* _What you need to do_:
Every record must appear in your copy exactly as written, with no pictures.

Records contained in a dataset
::::
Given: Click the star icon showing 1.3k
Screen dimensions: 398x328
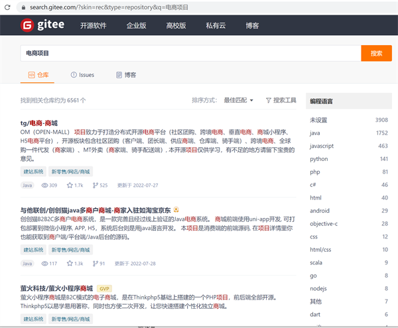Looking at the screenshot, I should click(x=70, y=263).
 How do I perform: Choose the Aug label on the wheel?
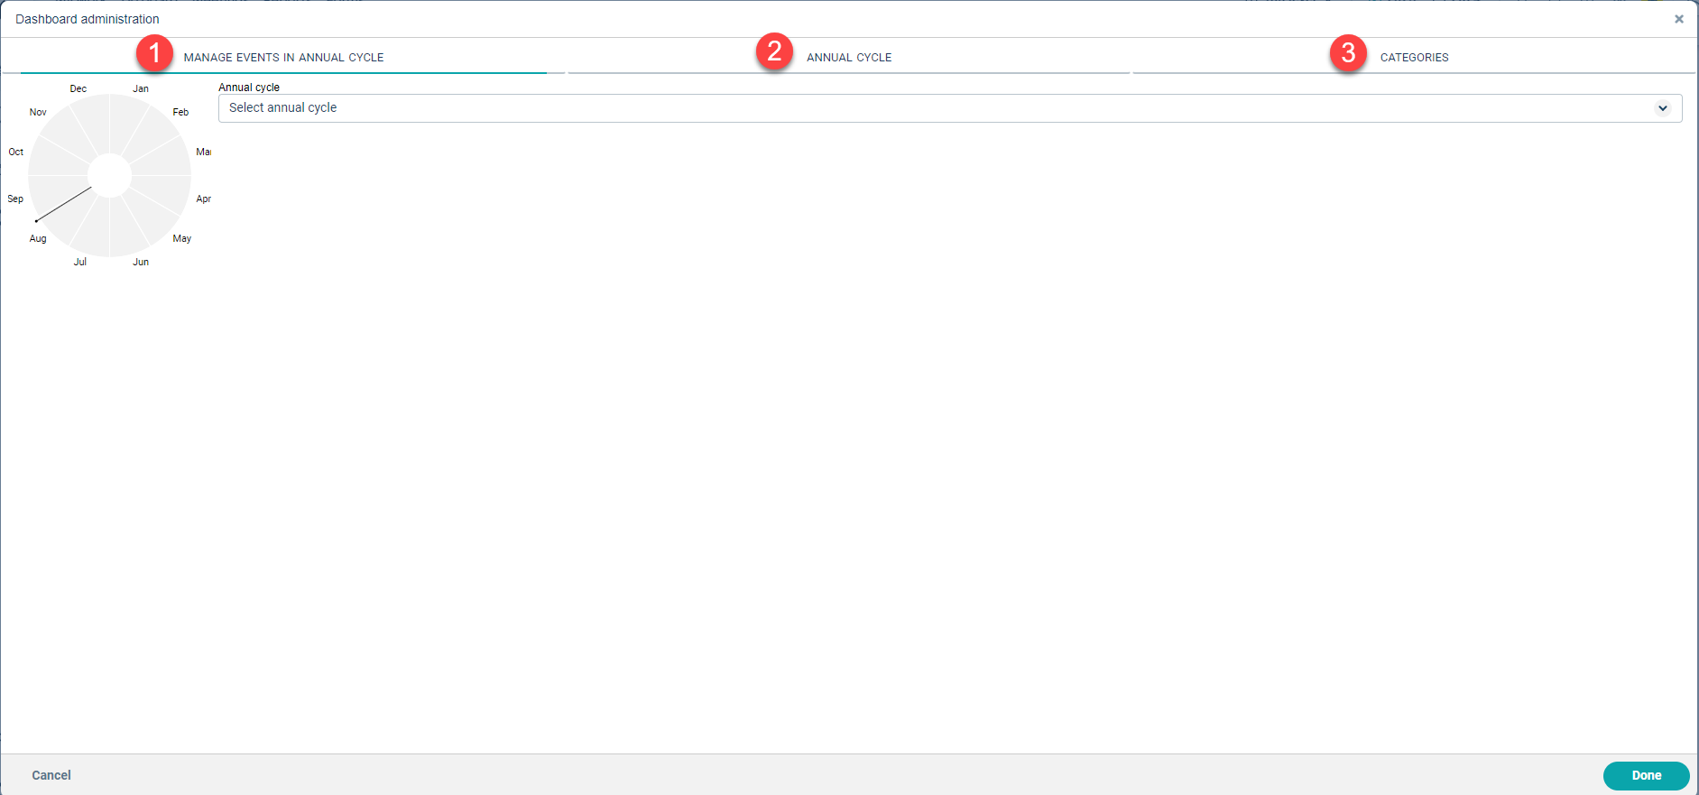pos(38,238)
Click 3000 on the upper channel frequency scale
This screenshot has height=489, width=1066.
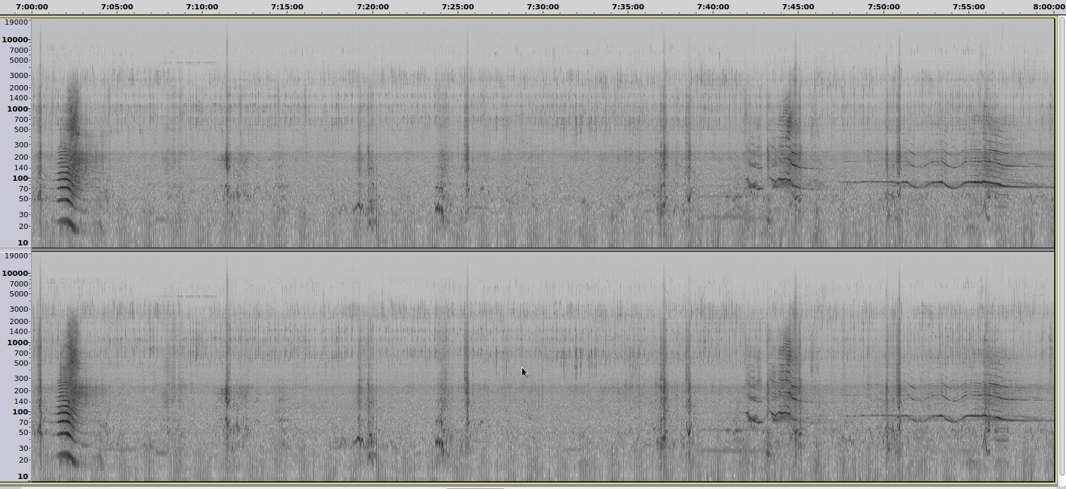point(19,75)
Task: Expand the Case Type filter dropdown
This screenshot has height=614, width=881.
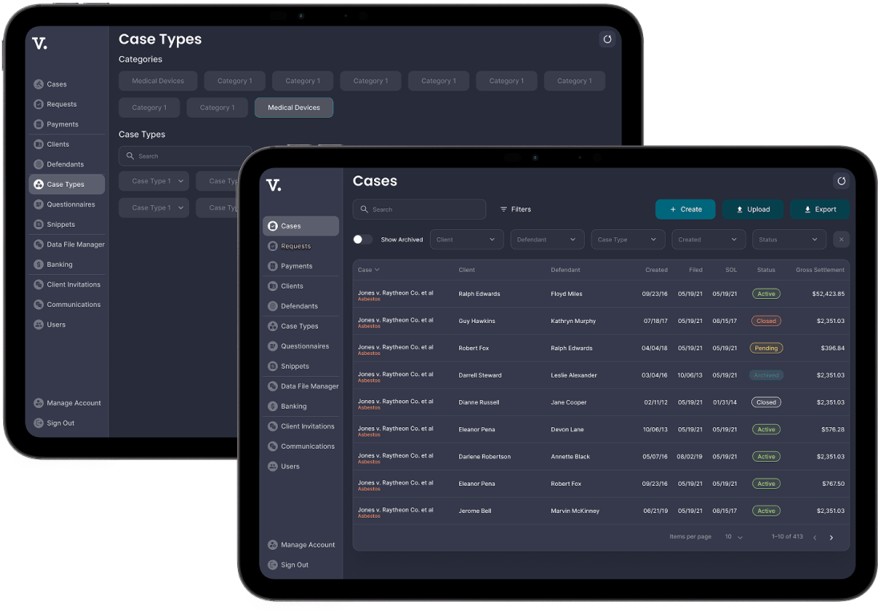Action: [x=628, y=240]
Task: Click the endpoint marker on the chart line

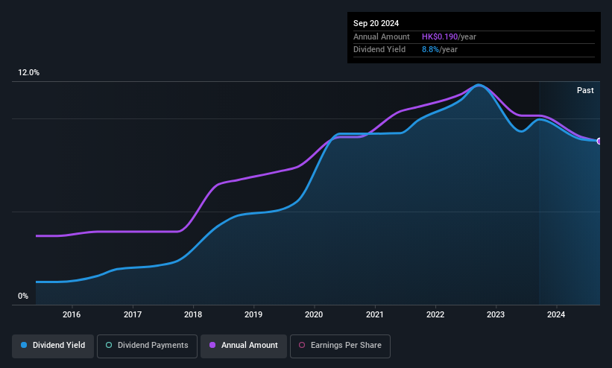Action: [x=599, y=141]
::::
* _Your solution_:
Given: Click the star icon showing 1.3k
Screen dimensions: 398x328
Looking at the screenshot, I should click(x=70, y=263).
 How do I perform: Choose the Aug label on the wheel?
pos(38,238)
Click 3000 on the upper channel frequency scale
This screenshot has height=489, width=1066.
point(19,75)
Task: Expand the Case Type filter dropdown
This screenshot has height=614, width=881.
Action: [x=628, y=240]
Task: Click the endpoint marker on the chart line

Action: [x=599, y=141]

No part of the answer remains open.